The population has changed somewhat over the years, with the departure of Chris and Carl, as well as Brad.  Over those same years, Cana has hosted guests and family, and made a home for apprentices and summer interns.  In 2005 Tim and Joanna, a couple moving to the U.S. from Canada , stayed overnight, planning to take some rooms in a house across the street.  In the morning, between the time everyone woke up and the 8:00am arrival of the first helpers on the move, something like the following conversation took place:  "Good morning, Penny."   "Good morning, Joanna.  Did you sleep well?"   "Yes, we did.  You know, we were talking before we got up, and we really like it here.  We feel much happier than we did at the other place when we saw it.  We kind of wish we could stay here."  Penny said, "I was thinking the same thing."  So after one or two quick little meetings, Tim and Joanna moved right in.  They lived here for ten fun and active--and sometimes, admittedly, tense--months.  They finally took an apartment in the neighborhood, and continue as Cana Small Group members.


Cana
has also hosted Monday Night Potlucks since their beginnings, though it is a bit difficult to precisely pin down those beginnings.  In our first year or two we put together a few gatherings on Wednesday nights, and a number of singalongs on Saturdays, which brought friends from church,   Fellowship and neighborhood together.  By the time the Internship Program started in the summer of 2001, Mondays had been settled on.   A seminar was held in the third-floor apartment, which was where all two of the first interns lived.  At this time, the potluck was attended by a dozen or so people sitting around our dining room table.  In the fall and winter of 2006-7, more than sixty people regularly crowded into the house for dinner, and for the seminar that followed.  A committee was formed to address this wonderful problem.  In the spring of 2007, four additional households took on the hosting of  their own potlucks, and the seminar was moved to the Reba Place Church Ministry Center .  Most weeks, twenty to thirty people still show up here for dinner on Mondays.

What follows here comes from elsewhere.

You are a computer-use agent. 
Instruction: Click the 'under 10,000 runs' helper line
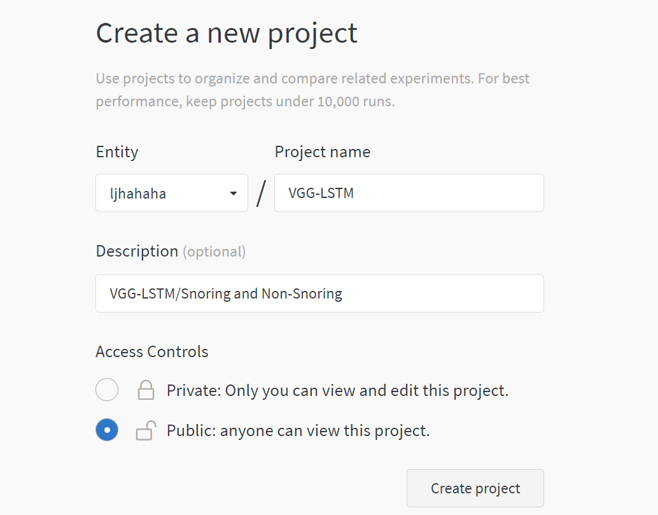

The name "Cana" was suggested by Sara Belser, who had grown up in the house.  Cana was the place where Jesus miraculously supported a family's celebration by turning water into wine.  As we have continued together, the name has become an apt reminder of what we believe is our calling:  to practice hospitality, to share joy (and even silliness), and to celebrate community with Jesus as the source in our midst.  It has not been easy or perfectly successful, but God's care and loving-kindness have seen us through and brought blessing.